Après avoir reçu une lettre du bureau du gouverneur, Mahmoudi s'est rendue au bâtiment 2 du département médico-légal de Chiraz sur le boulevard Modares pour identifier son fils et s'assurer que son corps a été remis à la famille. « J'ai vu son corps, je ne pouvais pas le croire. J'ai dit non, ce n'est pas mon bébé. Après qu'ils m'ont montré ses vêtements et sa carte d'identité, j'ai accepté que c'était lui. Il était gelé à la morgue, son visage détruit. Il avait reçu une balle dans la tête, au milieu du front. Je ne sais pas s'il a été touché de l'avant ou de l'arrière, mais le mari de ma sœur, qui avait vu le chapeau d'Alireza, a dit que sa tête avait été éclaboussée à l'intérieur du chapeau. Je sais seulement qu'il a été abattu lors des manifestations, mais je ne sais pas qui l'a tué ni quel type d'arme a été utilisé. »

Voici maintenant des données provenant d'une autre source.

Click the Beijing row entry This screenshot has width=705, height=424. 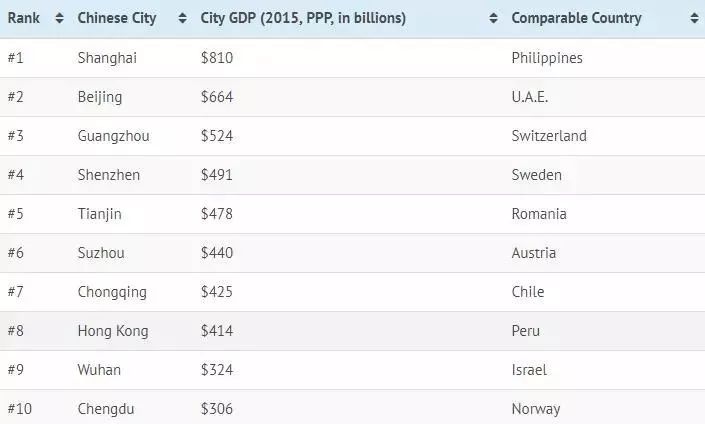pos(100,97)
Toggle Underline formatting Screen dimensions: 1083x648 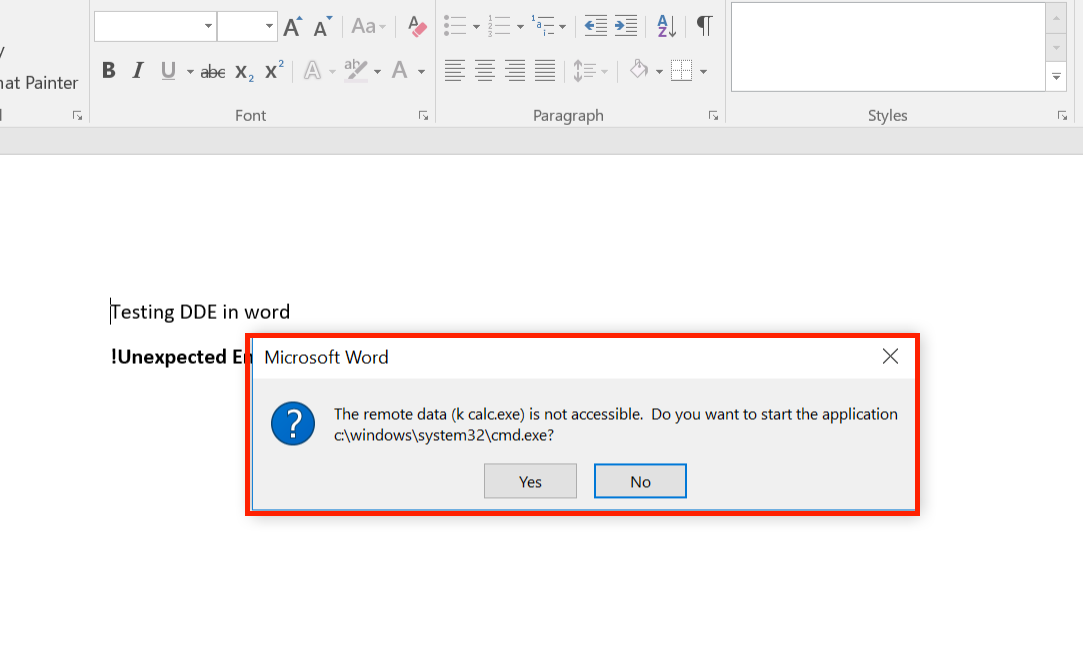coord(167,71)
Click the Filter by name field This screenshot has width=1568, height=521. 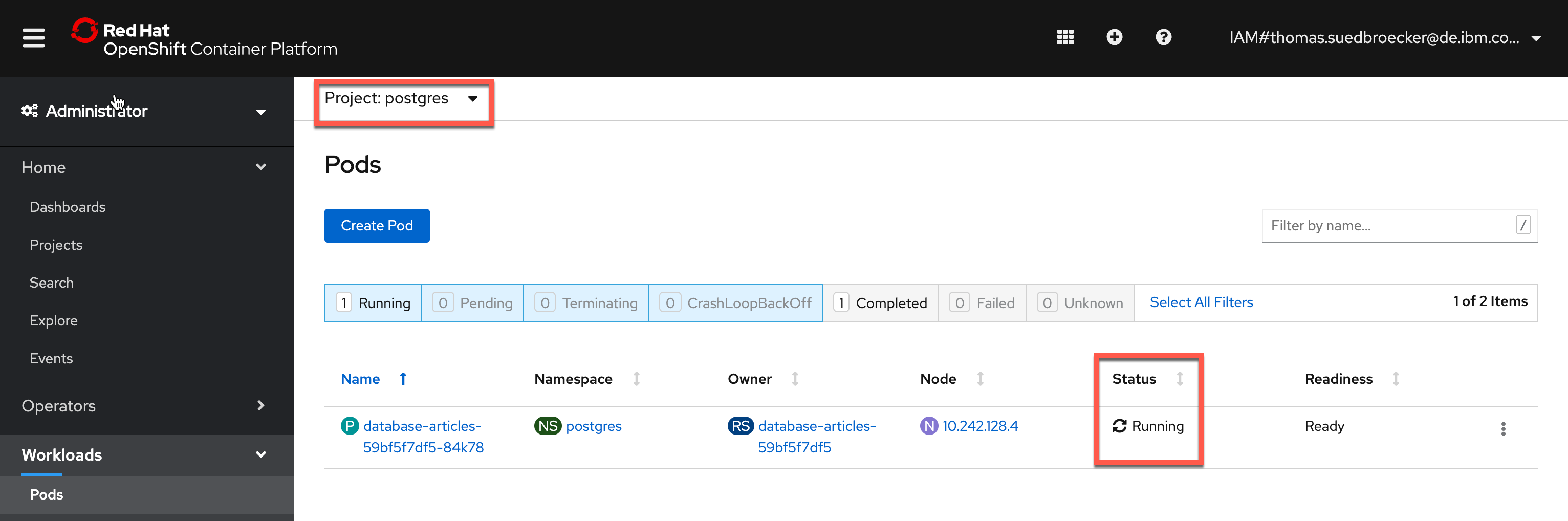pyautogui.click(x=1400, y=225)
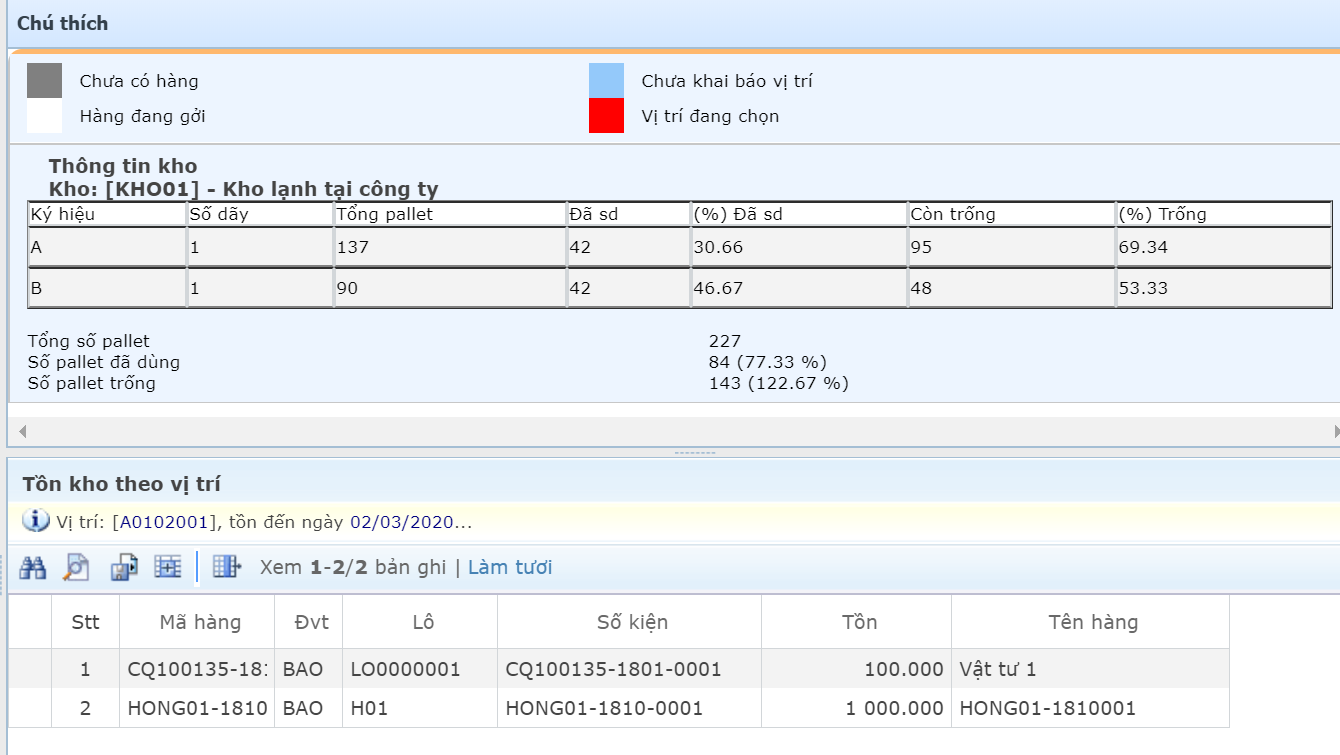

Une fois que Mahmoudi a identifié le corps, les forces de sécurité ont préparé leurs propres ambulances et transféré le corps au cimetière de Dinkan. « Ils ont prié pour lui ; ils avaient également préparé la tombe. Nos parents et notre famille étaient là, mais les agents l'ont enterré sans laisser personne voir le visage d'Alireza. »
Le corps d'Alireza a été remis à la famille, le lundi 25 novembre et il a été enterré le même jour dans l’après-midi. La famille a organisé une cérémonie pour marquer le 3ème et le 7ème jour après la mort d'Alireza le vendredi 29 novembre.
Mahmoudi a dit qu'elle ne savait pas pourquoi on ne lui avait pas dit pendant une semaine entière que son fils était mort. « Je ne sais pas s'ils l'ont fait pour des raisons de sécurité. J'ai demandé pourquoi ils m'ont fait ça. Ils m'ont dit qu'on leur avait demandé de le faire. »
Mme Mahmoudi a déclaré que personne des autorités ne les avait contactés pour déclarer Alireza Anjavi était un martyr ou pour réconforter la famille. Mais le dimanche 15 décembre, ils l'ont appelée et lui ont demandé d'aller au poste de police. « Ils ne m'ont pas dit pourquoi je devais y aller mais quand j’y suis allée, ils m'ont donné un formulaire de plainte à remplir, disant qu'ils déposeraient une plainte pour trouver le tueur de mon fils, ajoutant que je pourrais obtenir un avocat si je le souhaitais. Je veux trouver le tueur de mon fils. Je les poursuis pour que le sang de mon fils ne soit pas gaspillé. »
Mme Mahmoudi dit que tout ce qu'elle pourrait recevoir en compensation n'aidera pas à combler le vide laissé par la mort de son enfant – « même s'ils me donnaient le monde », a-t-elle déclaré. Elle a ajouté qu'elle n'abandonnerait pas et continuerait de se battre pour la justice pour son fils. "Ils disent qu'ils poursuivent l'affaire et trouveront le tueur d'Alireza. Ils m'ont dit qu'ils avaient honte de ce qui s'est passé. » Rest à savoir s’ils tiendront ou non leurs promesses.